*** The input Section Begins ***
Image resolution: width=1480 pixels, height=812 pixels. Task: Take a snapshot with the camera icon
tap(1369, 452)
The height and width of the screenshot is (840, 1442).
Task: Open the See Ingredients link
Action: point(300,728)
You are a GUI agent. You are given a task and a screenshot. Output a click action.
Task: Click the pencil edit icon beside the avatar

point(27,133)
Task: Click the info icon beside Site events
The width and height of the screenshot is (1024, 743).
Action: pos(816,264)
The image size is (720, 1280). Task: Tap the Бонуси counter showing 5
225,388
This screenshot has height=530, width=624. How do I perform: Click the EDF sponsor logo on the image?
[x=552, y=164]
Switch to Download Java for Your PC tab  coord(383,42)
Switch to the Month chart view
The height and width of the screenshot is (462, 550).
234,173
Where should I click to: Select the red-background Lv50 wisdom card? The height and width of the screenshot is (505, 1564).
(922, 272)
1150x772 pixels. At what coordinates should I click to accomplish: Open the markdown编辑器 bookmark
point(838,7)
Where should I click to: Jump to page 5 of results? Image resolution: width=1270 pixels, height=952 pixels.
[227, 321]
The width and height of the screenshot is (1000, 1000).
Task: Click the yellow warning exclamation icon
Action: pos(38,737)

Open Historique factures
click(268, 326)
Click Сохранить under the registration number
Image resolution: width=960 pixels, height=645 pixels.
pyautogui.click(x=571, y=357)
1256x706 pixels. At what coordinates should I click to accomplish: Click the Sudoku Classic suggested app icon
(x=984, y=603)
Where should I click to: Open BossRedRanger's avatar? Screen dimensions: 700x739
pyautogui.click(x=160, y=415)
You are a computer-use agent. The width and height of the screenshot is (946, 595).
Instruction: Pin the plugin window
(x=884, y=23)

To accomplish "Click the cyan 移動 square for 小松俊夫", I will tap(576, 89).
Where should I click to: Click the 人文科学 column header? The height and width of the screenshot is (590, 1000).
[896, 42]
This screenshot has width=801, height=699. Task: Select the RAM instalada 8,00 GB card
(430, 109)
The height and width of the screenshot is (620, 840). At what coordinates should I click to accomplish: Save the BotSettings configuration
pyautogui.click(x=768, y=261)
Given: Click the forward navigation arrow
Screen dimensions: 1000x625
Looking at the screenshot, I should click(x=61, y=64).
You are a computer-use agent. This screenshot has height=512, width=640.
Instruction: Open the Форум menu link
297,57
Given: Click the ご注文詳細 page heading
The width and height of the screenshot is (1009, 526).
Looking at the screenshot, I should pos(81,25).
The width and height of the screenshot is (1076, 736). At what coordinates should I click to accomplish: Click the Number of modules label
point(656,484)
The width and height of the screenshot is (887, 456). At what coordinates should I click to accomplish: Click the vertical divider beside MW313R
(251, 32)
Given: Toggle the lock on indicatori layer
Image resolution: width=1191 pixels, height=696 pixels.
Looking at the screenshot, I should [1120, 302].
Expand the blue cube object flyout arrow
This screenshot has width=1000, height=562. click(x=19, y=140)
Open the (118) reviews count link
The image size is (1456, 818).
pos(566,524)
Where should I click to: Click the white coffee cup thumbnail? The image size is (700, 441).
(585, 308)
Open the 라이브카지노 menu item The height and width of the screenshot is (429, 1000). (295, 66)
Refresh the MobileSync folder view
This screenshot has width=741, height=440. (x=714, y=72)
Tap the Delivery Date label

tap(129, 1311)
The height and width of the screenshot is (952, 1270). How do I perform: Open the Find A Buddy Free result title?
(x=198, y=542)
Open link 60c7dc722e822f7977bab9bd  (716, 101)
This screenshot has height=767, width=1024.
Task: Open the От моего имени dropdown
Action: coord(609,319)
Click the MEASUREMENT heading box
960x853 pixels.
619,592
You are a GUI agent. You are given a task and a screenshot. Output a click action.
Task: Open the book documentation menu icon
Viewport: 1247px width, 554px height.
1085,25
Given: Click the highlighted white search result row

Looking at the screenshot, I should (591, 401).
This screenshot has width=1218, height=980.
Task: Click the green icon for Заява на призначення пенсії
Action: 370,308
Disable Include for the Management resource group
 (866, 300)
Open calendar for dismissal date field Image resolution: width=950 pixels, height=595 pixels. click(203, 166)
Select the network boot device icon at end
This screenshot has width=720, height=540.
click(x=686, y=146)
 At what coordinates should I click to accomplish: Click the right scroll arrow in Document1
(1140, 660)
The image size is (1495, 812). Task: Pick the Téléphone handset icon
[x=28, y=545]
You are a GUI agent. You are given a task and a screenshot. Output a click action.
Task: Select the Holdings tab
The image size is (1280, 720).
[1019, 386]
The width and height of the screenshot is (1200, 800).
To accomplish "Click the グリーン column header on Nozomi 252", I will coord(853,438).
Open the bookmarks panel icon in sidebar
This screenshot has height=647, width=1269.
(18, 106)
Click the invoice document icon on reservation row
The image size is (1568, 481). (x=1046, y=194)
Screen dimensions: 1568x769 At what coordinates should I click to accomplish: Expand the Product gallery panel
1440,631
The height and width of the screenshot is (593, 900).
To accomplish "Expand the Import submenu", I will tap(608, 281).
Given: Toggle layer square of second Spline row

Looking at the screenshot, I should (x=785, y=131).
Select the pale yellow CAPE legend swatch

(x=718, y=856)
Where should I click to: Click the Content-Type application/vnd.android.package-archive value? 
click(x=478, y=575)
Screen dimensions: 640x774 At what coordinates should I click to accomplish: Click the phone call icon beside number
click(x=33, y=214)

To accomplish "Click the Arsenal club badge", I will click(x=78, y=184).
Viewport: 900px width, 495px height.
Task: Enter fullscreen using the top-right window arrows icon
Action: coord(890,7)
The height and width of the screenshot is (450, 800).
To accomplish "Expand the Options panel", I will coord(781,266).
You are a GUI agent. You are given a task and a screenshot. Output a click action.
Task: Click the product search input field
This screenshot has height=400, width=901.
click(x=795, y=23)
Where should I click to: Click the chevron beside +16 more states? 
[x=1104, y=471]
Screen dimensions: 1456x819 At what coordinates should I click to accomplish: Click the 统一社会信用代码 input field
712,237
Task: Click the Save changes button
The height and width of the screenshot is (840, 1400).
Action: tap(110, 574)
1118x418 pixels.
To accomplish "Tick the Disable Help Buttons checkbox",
*** The input Section Ends ***
Across the records above, return every line that contains the word "computer".

You are a computer-use agent. The width and height of the screenshot is (946, 595).
You are a computer-use agent. This screenshot has height=512, width=640.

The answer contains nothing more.